** Work instructions **
Count how many lines of the records that follow contain the string "below", matching case exactly. Reply with the number only.

** Information shown **
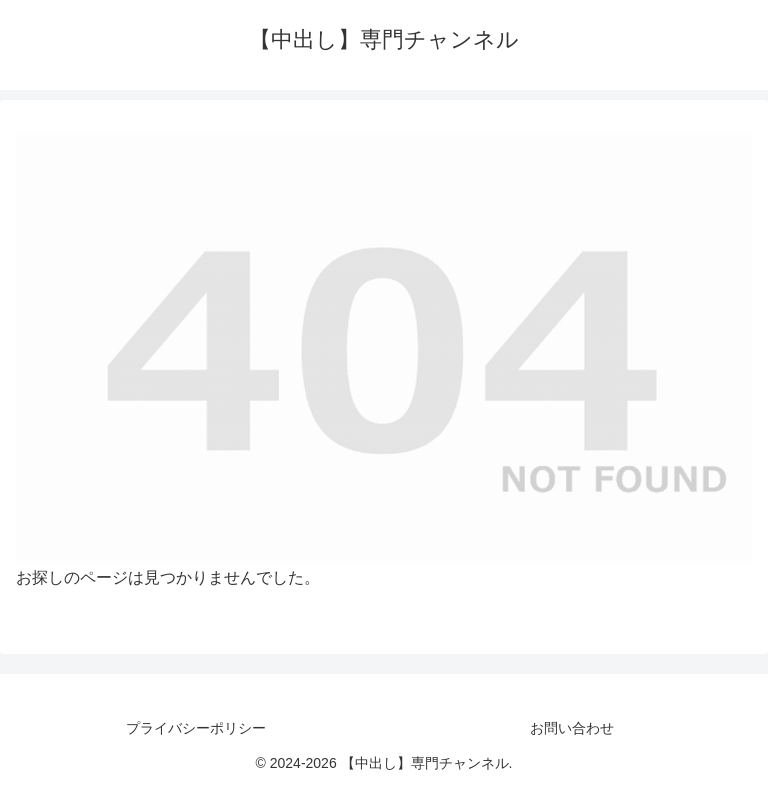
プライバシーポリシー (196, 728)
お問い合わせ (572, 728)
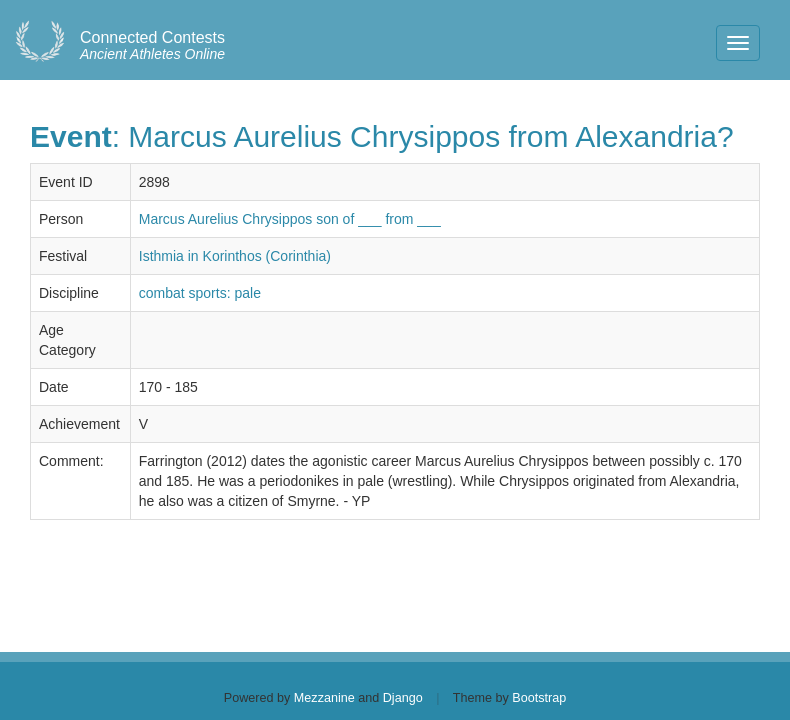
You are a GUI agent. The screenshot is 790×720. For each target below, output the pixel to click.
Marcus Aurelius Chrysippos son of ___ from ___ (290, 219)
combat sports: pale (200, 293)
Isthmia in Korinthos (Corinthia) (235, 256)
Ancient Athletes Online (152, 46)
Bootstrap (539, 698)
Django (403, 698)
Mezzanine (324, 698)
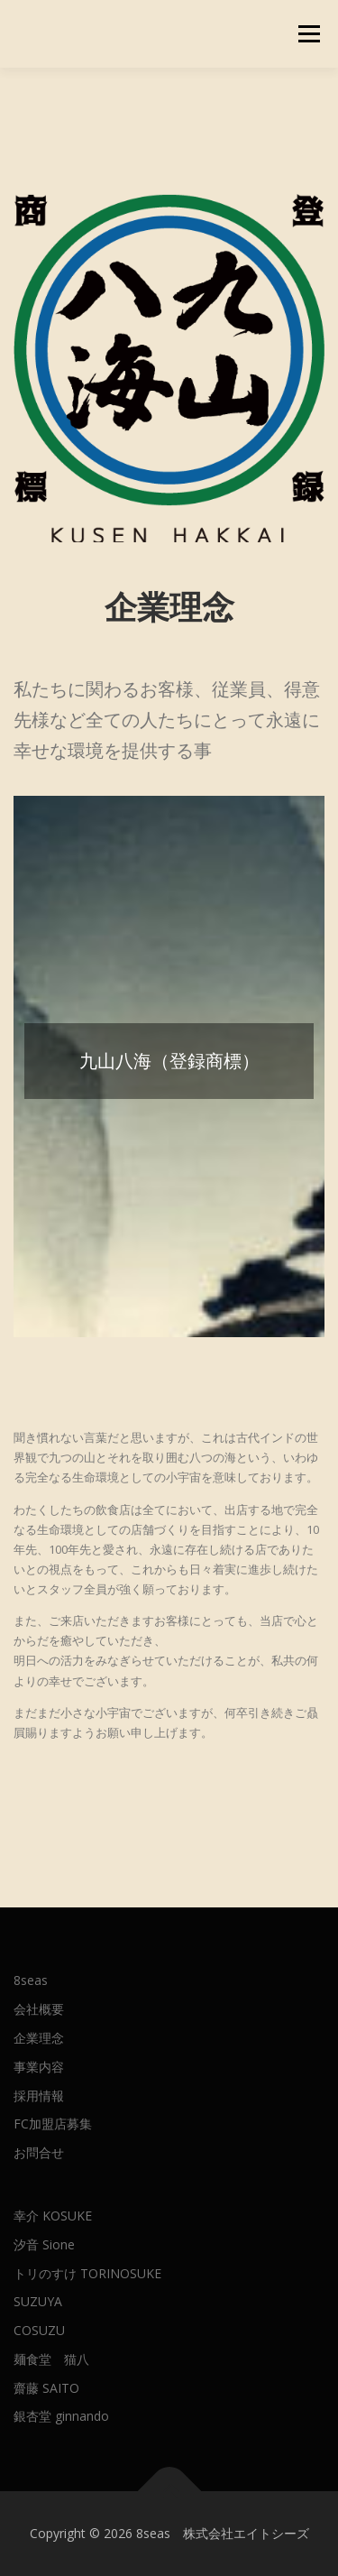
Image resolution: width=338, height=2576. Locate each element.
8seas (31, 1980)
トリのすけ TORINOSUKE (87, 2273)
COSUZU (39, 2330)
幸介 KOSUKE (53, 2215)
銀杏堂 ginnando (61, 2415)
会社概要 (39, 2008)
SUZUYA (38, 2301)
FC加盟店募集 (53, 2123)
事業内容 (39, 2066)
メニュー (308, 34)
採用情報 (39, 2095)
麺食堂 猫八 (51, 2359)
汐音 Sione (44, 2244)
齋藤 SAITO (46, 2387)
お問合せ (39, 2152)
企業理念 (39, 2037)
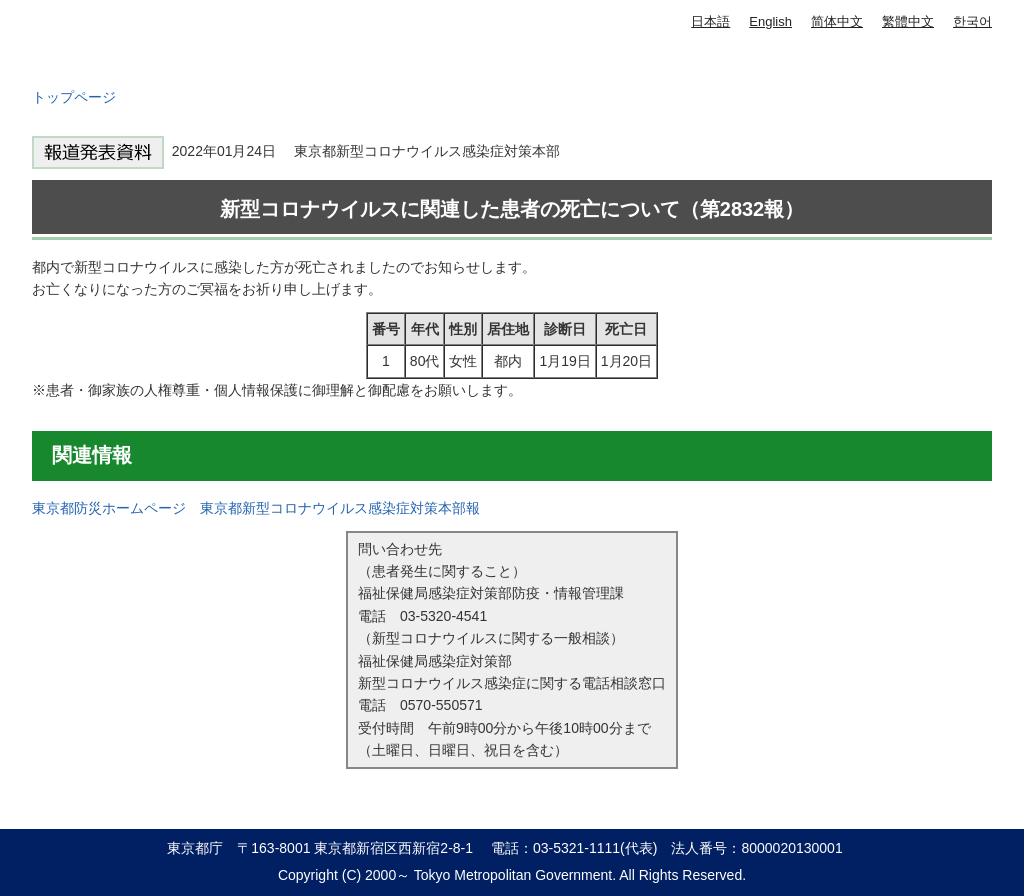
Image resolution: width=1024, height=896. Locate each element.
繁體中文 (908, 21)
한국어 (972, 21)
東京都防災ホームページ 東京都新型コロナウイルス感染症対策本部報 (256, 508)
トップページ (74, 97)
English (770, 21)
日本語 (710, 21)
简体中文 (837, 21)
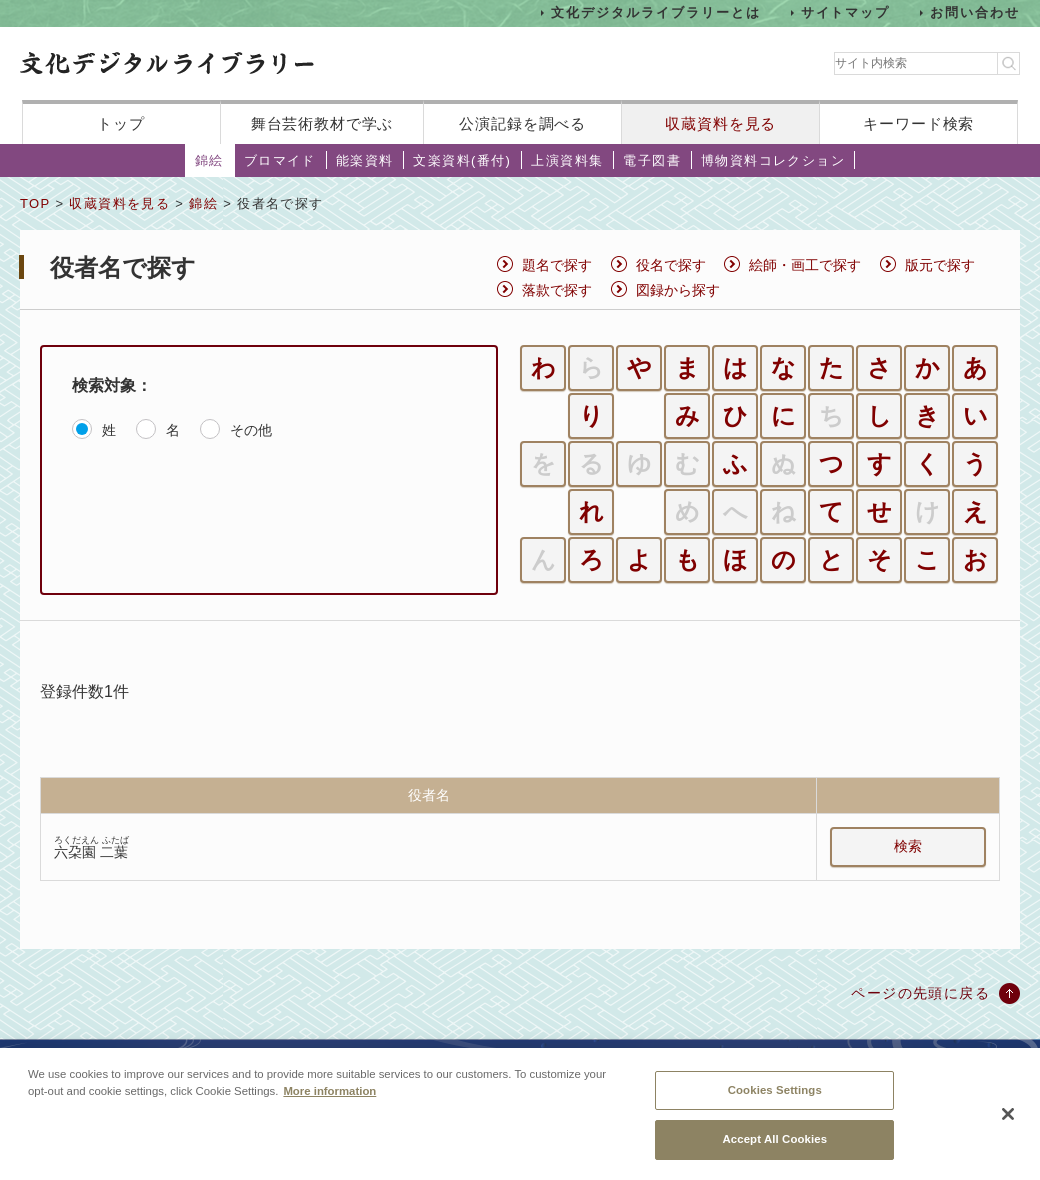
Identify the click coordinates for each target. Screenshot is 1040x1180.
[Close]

--

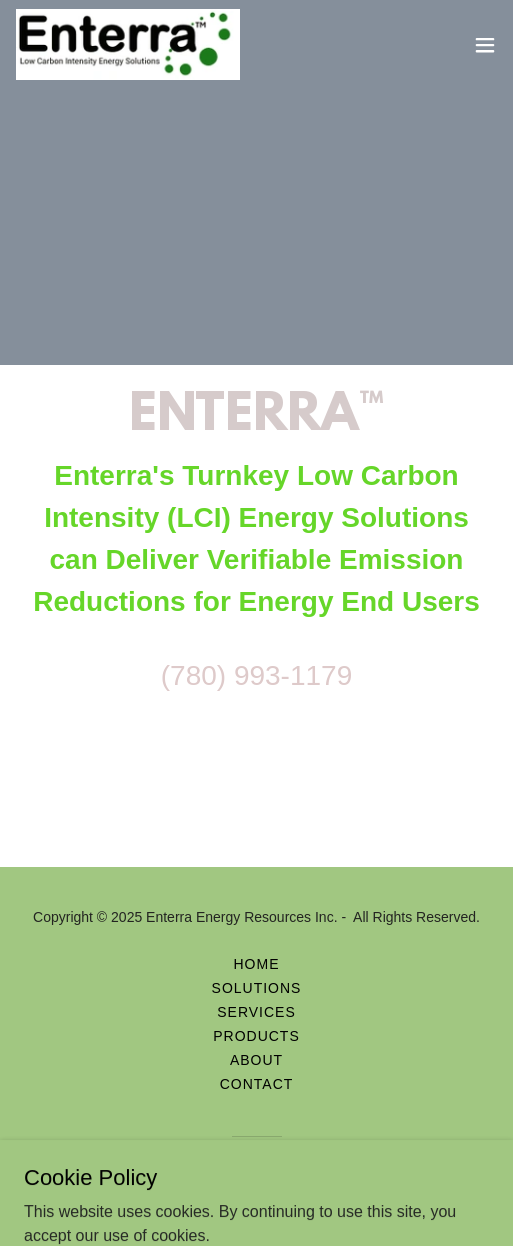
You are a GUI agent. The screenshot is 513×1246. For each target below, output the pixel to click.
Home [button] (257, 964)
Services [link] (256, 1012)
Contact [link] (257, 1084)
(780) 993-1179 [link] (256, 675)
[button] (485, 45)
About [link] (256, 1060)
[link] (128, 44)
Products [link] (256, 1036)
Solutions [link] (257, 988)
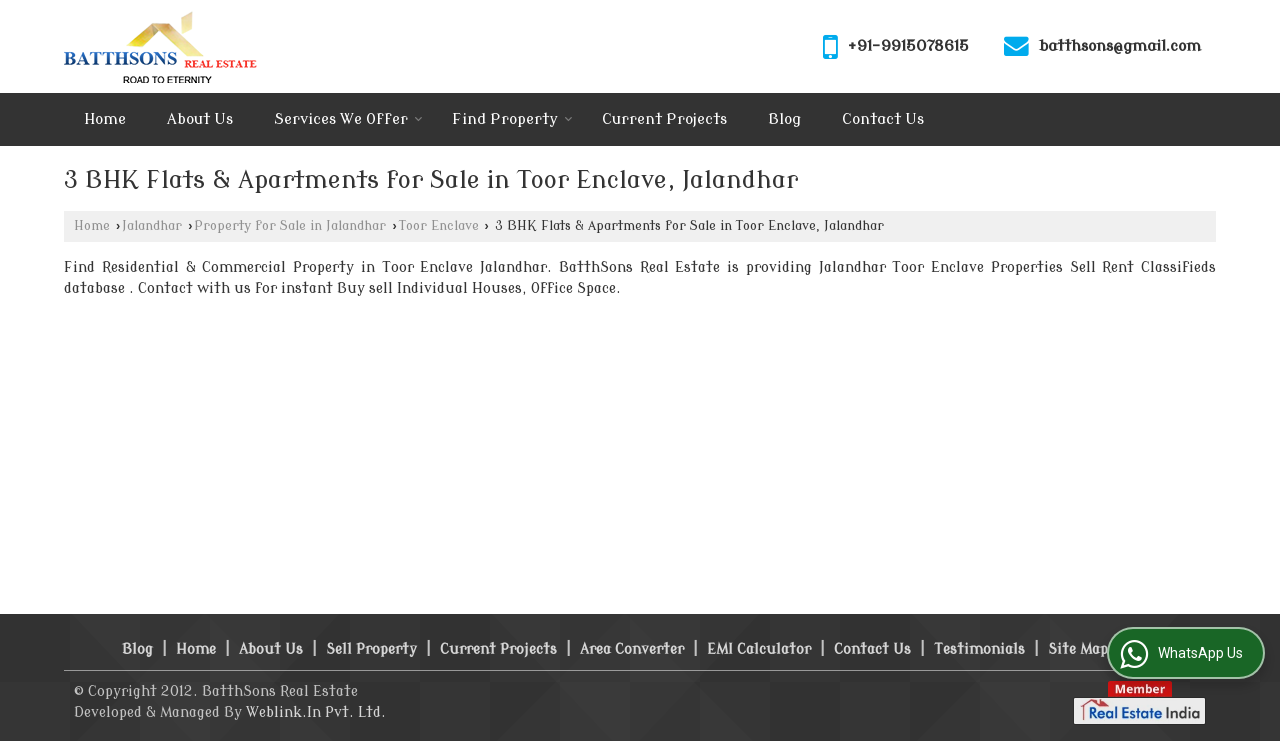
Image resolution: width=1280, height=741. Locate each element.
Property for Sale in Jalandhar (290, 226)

...

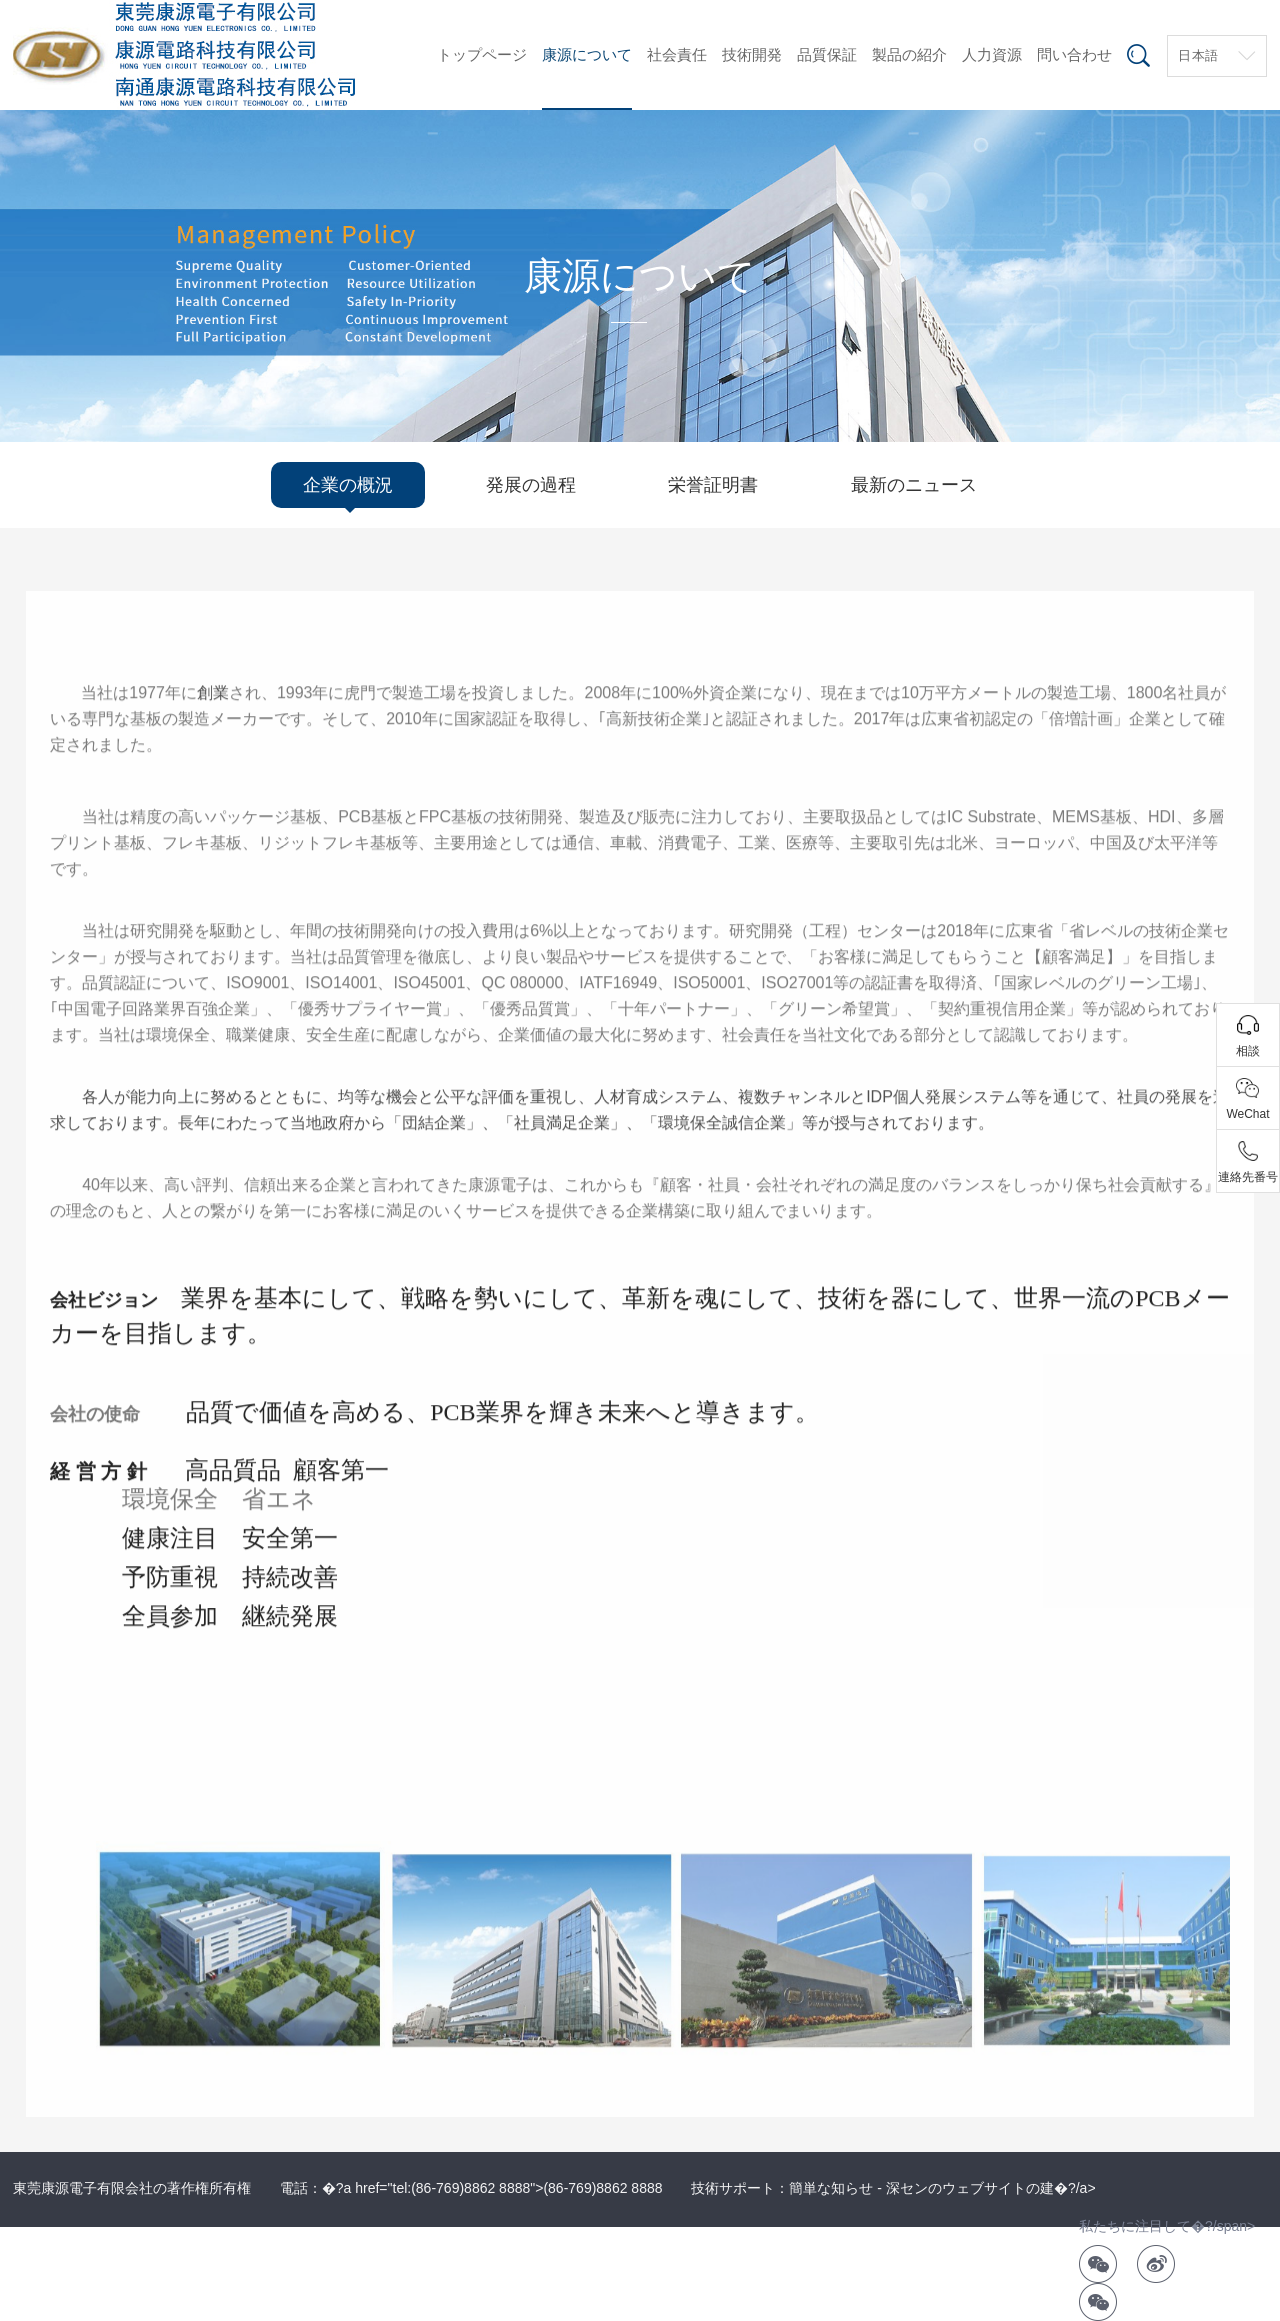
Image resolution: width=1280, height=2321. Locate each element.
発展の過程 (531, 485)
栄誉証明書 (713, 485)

** Answer for this exercise **
2